CHP Lideri Kemal Kılıçdaroğlu'nun 'danışman' krizi için "Bir arkadaşım tavsiye etti" değerlendirmesinin parti içinde bir çok soru işareti oluşturduğunu söyleyen Kansu, yazısına şöyle devam etti.
"Kadını öneren “arkadaş” kim ve özelliği ne? Danışmanları partinin yetkili organları değil, genel başkanın arkadaşları mı öneriyor? AKP’li olduğu biline biline o arkadaş neden kadını partinin içine sokmak istiyor? Arkadaş, partinin yetkili organlarından daha mı önemli, yetkili ve güvenilir ki onun önerdiği isim, seçilmiş organlara danışılmadan görevlendirilebiliyor? Hiçbir araştırma yapılmadan “Ben yaptım, oldu” mantığı ile bir AKP’linin partiye danışman yapılması, yönetim açısından bir zayıflık, özensizlik göstergesi olmuyor mu?
Muhabirimiz Sarp Sağkal, CHP’li milletvekilleriyle konuşmuş. Genel başkanın atadığı danışmanların çoğunu tanımadıklarını belirtip demişler ki:
“Genel başkan atamaları kendi iradesiyle yapıyor. Kaç danışmanı var, bu danışmanlar kim, bilgimiz olmuyor.” Partinin milletvekilleri bile böyle diyorsa yandı gülüm keten helva.

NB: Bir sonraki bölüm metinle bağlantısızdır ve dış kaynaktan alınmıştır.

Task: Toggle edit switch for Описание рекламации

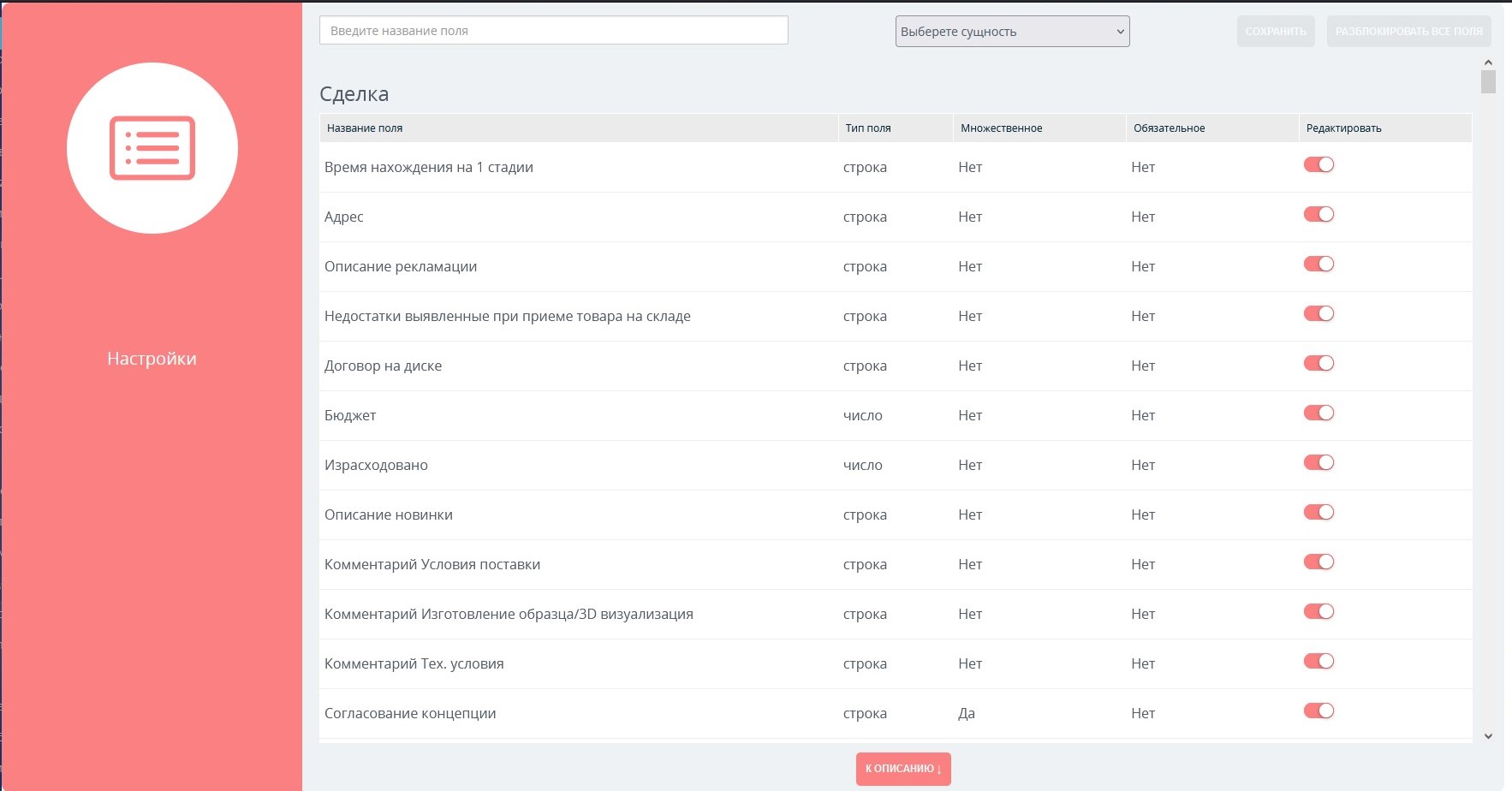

Demek ki parti içi demokrasi söylemleri ile partinin başına gelen genel başkan, Saray’dakine benzer sorgulanamaz, başına buyruk bir tek adamlık sistemi oluşturmuş. Milletvekilleri, merkez yürütme kurulu, parti meclisi filan hep göstermelik. O zaman kurultaya, programa, tüzüğe, değişikliğe ne gerek var? Hiç seçim kazanılamasa da kurulmuş bir düzen öyle böyle gidiyor işte..."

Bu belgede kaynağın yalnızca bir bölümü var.